There’s so much talk about early retirement, or reaching your “retirement number” in your senior years, but how does God view retirement? It’s shocking to me that some of Jesus’ harshest words seem to discuss the lust for early retirement today (you can read the article for the quote). While retirement can be a tremendous opportunity, it also comes with fierce temptations. Puritan Richard Baxter helps lead us into what a healthy retirement might look like. Because today’s post and Friday’s are linked, we’re making this Wednesday’s post available to all subscribers, free and paid alike. For those of you who have chosen to help support this column by becoming a paid subscriber, thank you, thank you, thank you!
I’m at that age where many of my high school classmates are retiring. Personally, I’ve been inspired by John Maxwell’s words: the worst time to retire is when you can afford to retire. Not having to work creates a freedom and corresponding courage that the world needs. I aspire to have that attitude in this phase of life.
Let me stress—if you’ve been working a physical job and just can’t keep up anymore, or you worked primarily for a paycheck and mentally can’t motivate yourself anymore, I understand. No judgment here. Those are facts of life. But even in these cases, what you do in your retirement has serious spiritual consequences. My oldest brother is a great example. He accomplished an incredible feat, retiring from Microsoft at 65. They almost didn’t know how to throw a retirement party, because so few make it that long in what is a ruthless employment situation. Yet Jerry has used these days with the passion of a man who seeks first the Kingdom of God (Matthew 6:33). You don’t have to be earning a paycheck to be productive; in fact, no longer needing one might usher you into the most fruitful season of your life.
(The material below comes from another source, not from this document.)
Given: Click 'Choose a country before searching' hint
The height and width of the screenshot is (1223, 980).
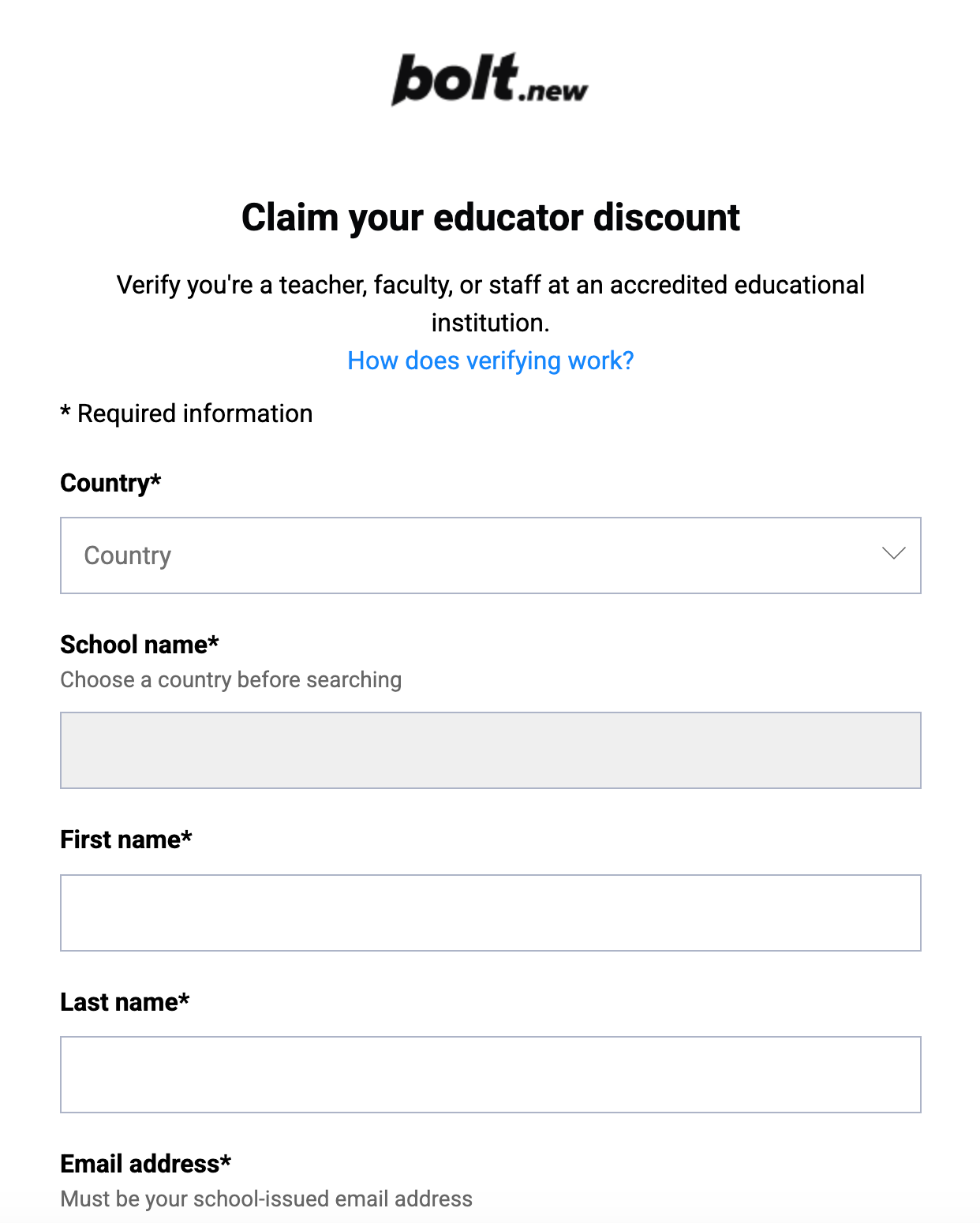Looking at the screenshot, I should click(230, 679).
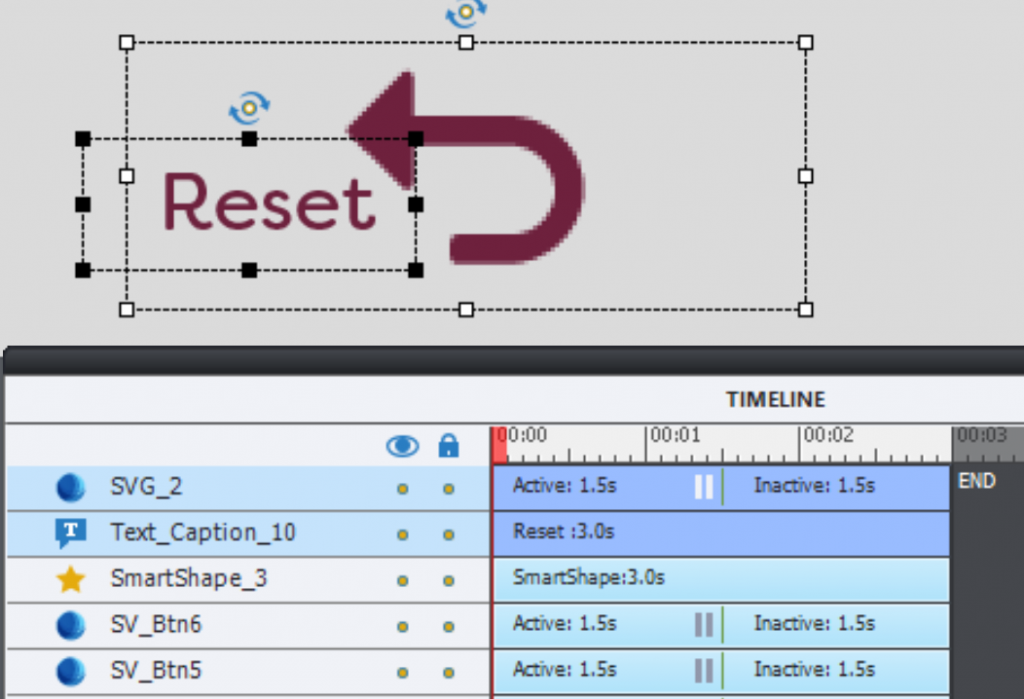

I’ve just finished Richard Baxter’s ridiculously long A Christian Directory, volume 1. “Volume 1” is nearly half a million words long. Most modern books aim for 60,000 words or fewer. Baxter’s section on sloth, and how it might relate to retirement, couldn’t have come at a better time for me.
Baxter begins his discussion on work by stressing that we need to “understand how necessary a life of labor is, and the reasons of the necessity.” It is not necessary for the physically or mentally infirm in the same way, but those who can work need to work. A life of selfish leisure can be poisonous to our souls.
If we can do good, we should do good. Whether we’re providing for our own needs, or earning enough to help provide for others, the ability to be of service is in itself a call to serve. Whether that’s financial giving, wisdom giving, works of help, or some other assistance, the ability to give is God’s call to give.
Withdrawing from doing good to others so that we live “only to ourselves” sets us up for that jarring passage when Jesus calls a man a fool. As you read this, ask yourself, doesn’t this sound eerily like retirement? (especially, early retirement): “And I’ll say to myself, ‘You have plenty of grain laid up for many years. Take life easy; eat, drink and be merry.’ But God said to him, ‘You fool! This very night your life will be demanded from you. Then who will get what you have prepared for yourself?’ This is how it will be with whoever stores up things for themselves but is not rich toward God” (Luke 12:19:21). If this doesn’t sound like a modern man or woman planning to spend retirement solely for themselves, what does it sound like?
Reaching a “retirement number” doesn’t mean we’ve fulfilled our duty to God. In other words, we shouldn’t work just out of necessity, but out of principle, worship, and calling. “Will not riches excuse one from laboring in a calling? Answer: No; but rather bind them to it the more; for he that hath most wages from God, should do him most work. Though they have no outward want to urge them, they have as great a necessity of obeying God, and doing good to others, as any other men have that are poor.”
If God has equipped us to work and we don’t work, we sort of despise Him, or at the very least, despise His calling.
God commands our labor, in the Ten Commandments (“six days you shall work”) and through Paul’s example in the New Testament (“He who does not work shall not eat” 2 Thess. 3:10-12).